First of all, the author needs to understand that if she doesn’t know who the right audience for her book is, and how to reach them, then her publisher won’t either. She needs to ask her contacts to support her work, and not rely on a third party (unknown to the contact) to do the heavy lifting, since it’s much easier for the contact to screen out a third-party pitcher than the contact’s friend or associate who happens to be the author. It’s might make your skin crawl, but you can’t be shy.
Secondly, the author must realize that he needs to take charge of the process. This is true whether he’s published by a big house or a small concern. He needs to make the follow-up calls, book the venues, call in the favors. He does this because he cares and because he can, and not because the publishers are lazy. The author is the best voice for the work: own it.
Thirdly, think of the book as much more than a collection of words. It’s a calling card, a ticket to tenure or speaking engagements, a repository of articles for magazines and blogs that need to be mined and refined for the right audience. Instead of waiting for the sparse royalty checks to come in, use your book in a dynamic and multivalent way. You then have many roads available to you rather than one narrow and potentially potholed pathway to success.
Finally, use social media. This can be difficult. My author Kim Stallwood has written a wonderful, evocative, and telling memoir (called Growl) that talks about the life and strategic lessons he’s learned in forty years of animal advocacy. Yet precisely because of those four decades of work, he doesn’t have much money. He lives in the U.K. and is trying to raise cash on Indiegogo to come to the States to speak: you buy the book and/or a perk or two, and he gets the dough.
I think it would be fair to say that the campaign is not going as well as might be hoped—because (I suspect) people somehow assume that (a) publishers have a lot of money, (b) they should be the ones paying for the tour, and (c) because they’re donating to a charity rather than getting something in return.
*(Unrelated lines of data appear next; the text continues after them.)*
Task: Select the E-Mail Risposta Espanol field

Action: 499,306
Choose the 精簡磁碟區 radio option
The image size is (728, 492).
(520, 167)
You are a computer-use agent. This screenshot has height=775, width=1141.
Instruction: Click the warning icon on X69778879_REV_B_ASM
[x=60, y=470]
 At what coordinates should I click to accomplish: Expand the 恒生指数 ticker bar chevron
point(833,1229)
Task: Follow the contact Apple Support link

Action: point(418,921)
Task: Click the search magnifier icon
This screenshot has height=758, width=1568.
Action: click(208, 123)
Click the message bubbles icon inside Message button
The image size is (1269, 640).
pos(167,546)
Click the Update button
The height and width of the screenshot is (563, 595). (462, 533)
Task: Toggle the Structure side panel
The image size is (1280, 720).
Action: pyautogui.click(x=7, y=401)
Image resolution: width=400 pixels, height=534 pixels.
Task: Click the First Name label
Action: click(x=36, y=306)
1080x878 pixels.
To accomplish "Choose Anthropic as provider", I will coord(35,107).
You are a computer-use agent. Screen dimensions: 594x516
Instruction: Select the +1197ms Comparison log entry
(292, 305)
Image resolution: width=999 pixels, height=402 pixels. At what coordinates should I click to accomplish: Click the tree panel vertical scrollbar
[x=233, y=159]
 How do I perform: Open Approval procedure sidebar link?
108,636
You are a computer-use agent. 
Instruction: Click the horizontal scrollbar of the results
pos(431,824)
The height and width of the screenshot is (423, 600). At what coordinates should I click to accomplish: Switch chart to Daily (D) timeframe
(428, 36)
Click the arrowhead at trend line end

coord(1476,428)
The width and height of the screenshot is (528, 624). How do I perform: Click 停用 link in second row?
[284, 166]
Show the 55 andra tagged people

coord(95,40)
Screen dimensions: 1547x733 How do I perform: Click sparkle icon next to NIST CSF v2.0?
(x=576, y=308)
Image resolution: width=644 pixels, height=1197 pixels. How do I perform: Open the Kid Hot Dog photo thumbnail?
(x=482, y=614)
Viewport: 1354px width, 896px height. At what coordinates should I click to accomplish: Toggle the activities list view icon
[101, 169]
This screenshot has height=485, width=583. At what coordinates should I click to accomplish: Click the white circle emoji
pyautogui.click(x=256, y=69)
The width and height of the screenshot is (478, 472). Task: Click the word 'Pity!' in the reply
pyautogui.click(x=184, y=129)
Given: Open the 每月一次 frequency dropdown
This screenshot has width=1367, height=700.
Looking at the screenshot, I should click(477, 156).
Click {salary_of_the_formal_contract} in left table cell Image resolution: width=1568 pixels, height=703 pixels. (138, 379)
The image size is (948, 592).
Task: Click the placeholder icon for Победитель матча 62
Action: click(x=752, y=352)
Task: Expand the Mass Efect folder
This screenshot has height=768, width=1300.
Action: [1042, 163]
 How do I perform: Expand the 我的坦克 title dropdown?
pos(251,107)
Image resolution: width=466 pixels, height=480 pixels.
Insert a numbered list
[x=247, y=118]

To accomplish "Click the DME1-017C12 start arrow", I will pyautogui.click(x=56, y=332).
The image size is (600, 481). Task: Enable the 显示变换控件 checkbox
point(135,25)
Fundamentally, everyone—readers, authors, and publishers—needs to get out of the mindset that books have a value only when all the sunk costs (the time and money it takes to write, produce, publicize, and sell the title) have somehow been magically absorbed by a mysterious force, leaving only the retail price behind.
In other words, we need to start paying in advance, which means coughing up cash for your favorite author to produce your content and take it to the world. So, buy Kim’s book! It’s going to take some time to change that mindset, but it is happening. It’s my hope that that reimagining of the author–reader relationship may just save the industry, and make publicity woes such as the above a thing of the past.